RECORDS FOR THIS EXERCISE:

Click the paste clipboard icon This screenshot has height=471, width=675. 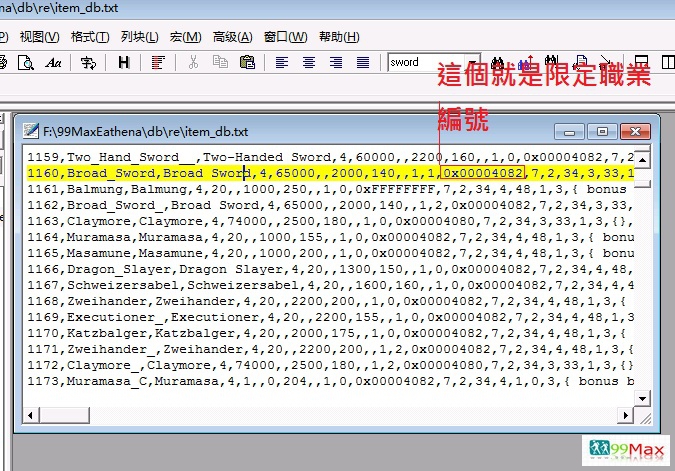pyautogui.click(x=246, y=62)
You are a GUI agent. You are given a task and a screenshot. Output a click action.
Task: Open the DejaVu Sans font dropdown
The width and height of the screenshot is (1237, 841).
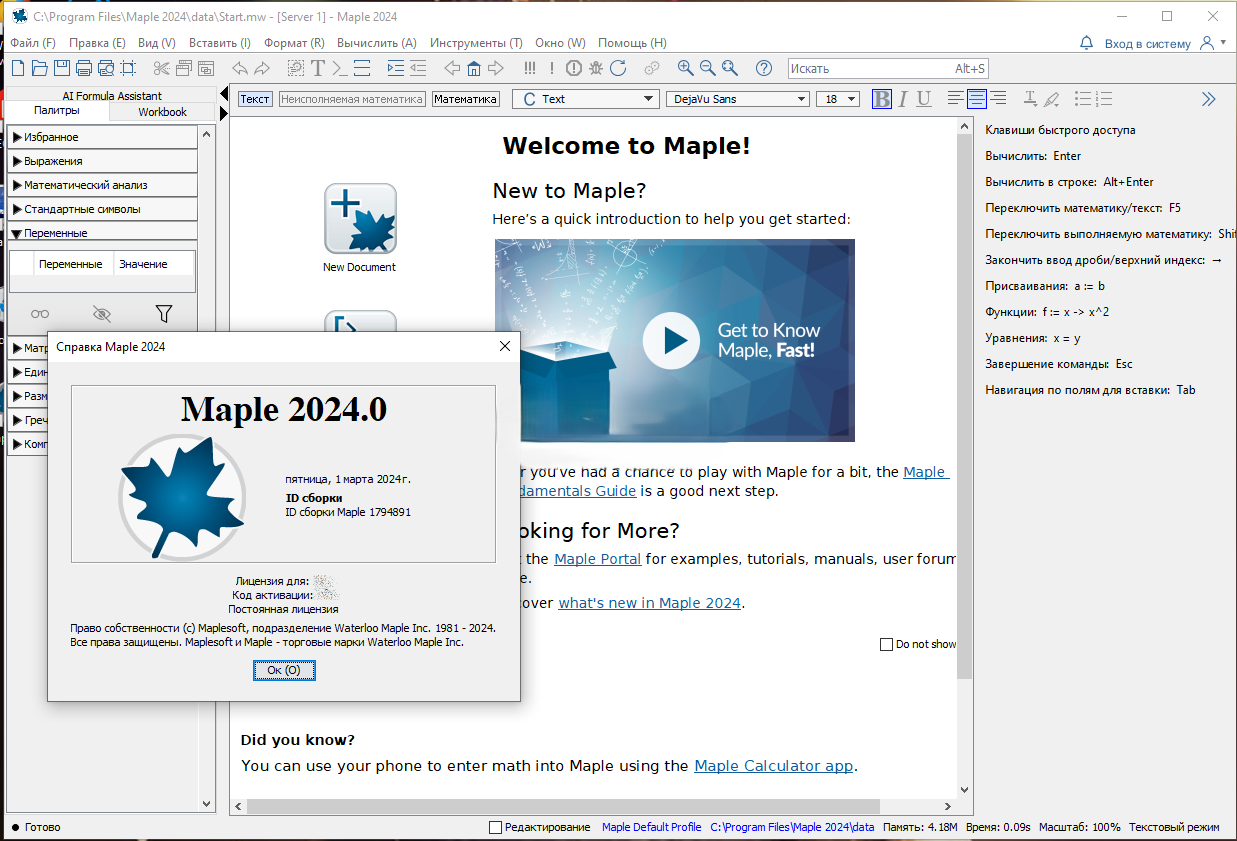coord(737,99)
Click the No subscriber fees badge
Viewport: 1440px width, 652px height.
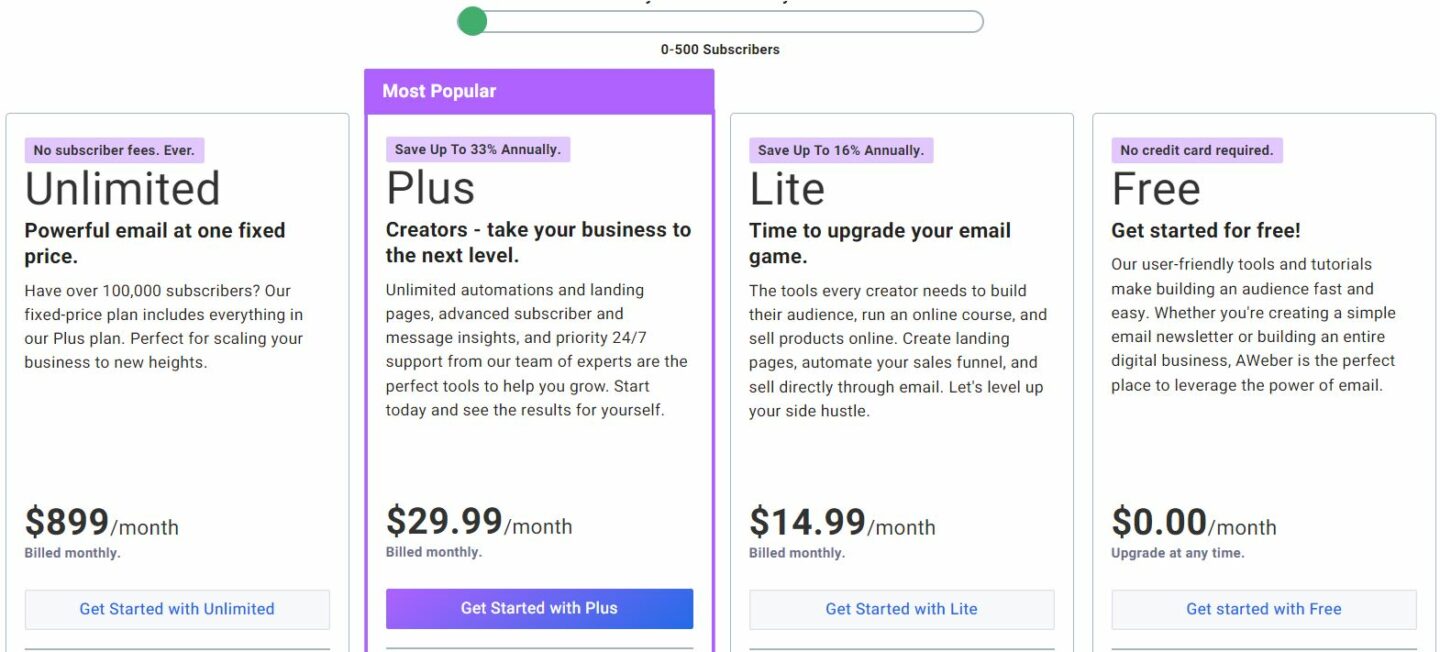(x=115, y=149)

WORK ORDER:
Only the lines from the one containing "Click the No subscriber fees badge" through the last line of the entries belong in the answer, given again exactly. Images stay out.

RESPONSE TO THIS EXERCISE:
Click the No subscriber fees badge
Viewport: 1440px width, 652px height.
(x=115, y=149)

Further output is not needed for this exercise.